Are the eye injections painful?

Most people describe the injection as uncomfortable rather than painful. The eye is numbed with anaesthetic drops before the procedure, and the needle is very fine. You may feel pressure or stinging for a moment. Mild redness, irritation, or floaters for a day or two afterwards are common. Serious complications from intravitreal injections are uncommon when performed by experienced specialists.

How long will I need to keep getting injections?

Anti-VEGF treatment for wet AMD is typically long-term. Some people need injections monthly at first, then less often as the eye stabilises. Others need frequent injections for many years. The schedule is adjusted based on how the eye responds, which your specialist will follow using OCT scans. Stopping treatment too early often allows the abnormal vessels to leak again.

Can AMD be cured?

There is no cure for AMD at present. Treatments slow or stop progression and, in wet AMD, can sometimes improve vision — but the underlying condition remains. Research into gene therapy, stem cell treatment, and new drug classes is active, and the treatment landscape has changed considerably over the past two decades.

Should I take AREDS2 supplements?

AREDS2 supplements have been shown to reduce the risk of progression in people with intermediate or advanced AMD in at least one eye. They are not recommended for people without AMD or with only early AMD, because the benefit has not been shown for those groups.
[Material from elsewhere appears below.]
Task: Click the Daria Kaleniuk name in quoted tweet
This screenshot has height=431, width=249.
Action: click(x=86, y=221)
Whether they are right for you is a decision to discuss with your ophthalmologist, who knows the stage of your AMD and your overall health. Smokers and former smokers need a specific formulation that does not contain beta-carotene.

Can I still read, watch television, or use my phone?
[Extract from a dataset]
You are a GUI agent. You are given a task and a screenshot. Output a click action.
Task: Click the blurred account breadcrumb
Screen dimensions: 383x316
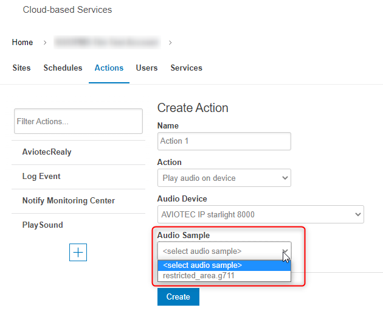(106, 42)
Yes, in most cases, with adaptations. Good lighting, larger text, magnifiers, audiobooks, and accessibility features on devices all help. A low-vision assessment can identify tools tailored to your level of vision.

Is there anything I can do to reverse the damage already done?
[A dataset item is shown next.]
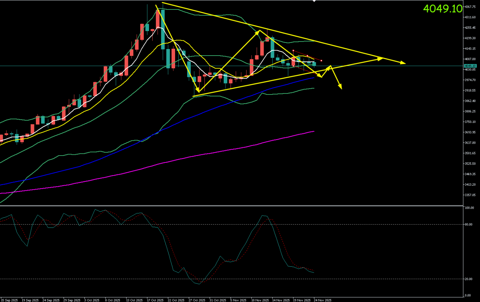
Task: Click the 4367.75 price axis label
Action: pos(471,7)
Damage to the macula from AMD is generally not reversible. Treatments aim to preserve the vision that remains and slow further loss. Low-vision rehabilitation helps you make the most of remaining vision.

Does using my eyes a lot make AMD worse?

No. Reading, using a computer, or doing close work does not worsen AMD. Using your eyes does not wear them out. Continue with the activities you enjoy, adapting them as needed.

Are there any new treatments on the horizon?

Active areas of research include longer-acting anti-VEGF drugs (so that injections are needed less often), implants that release medication slowly inside the eye, gene therapies, complement system inhibitors for geographic atrophy, and stem cell therapies. Your retinal specialist can tell you what is currently available and what trials may be relevant.

Conclusion

Age-related macular degeneration is a long-term condition that changes the way you see the centre of your visual world. It does not usually take away the ability to navigate your surroundings, and for many people it does not cause severe vision loss for years. The treatment landscape has improved markedly — anti-VEGF injections for wet AMD have changed outcomes in a way that was not possible two decades ago, and new treatments continue to emerge.

The most important steps with AMD are steady ones: attending follow-up visits, monitoring your vision at home, reporting changes promptly, managing modifiable risk factors (especially smoking), and adapting daily life with tools and support to make the most of the vision you have. Vision loss is also an emotional experience, and seeking support — from family, support groups, or mental health professionals — is part of caring for yourself.

Living well with AMD is possible, and a strong working relationship with an ophthalmologist or retinal specialist who knows your eyes is at the centre of that care.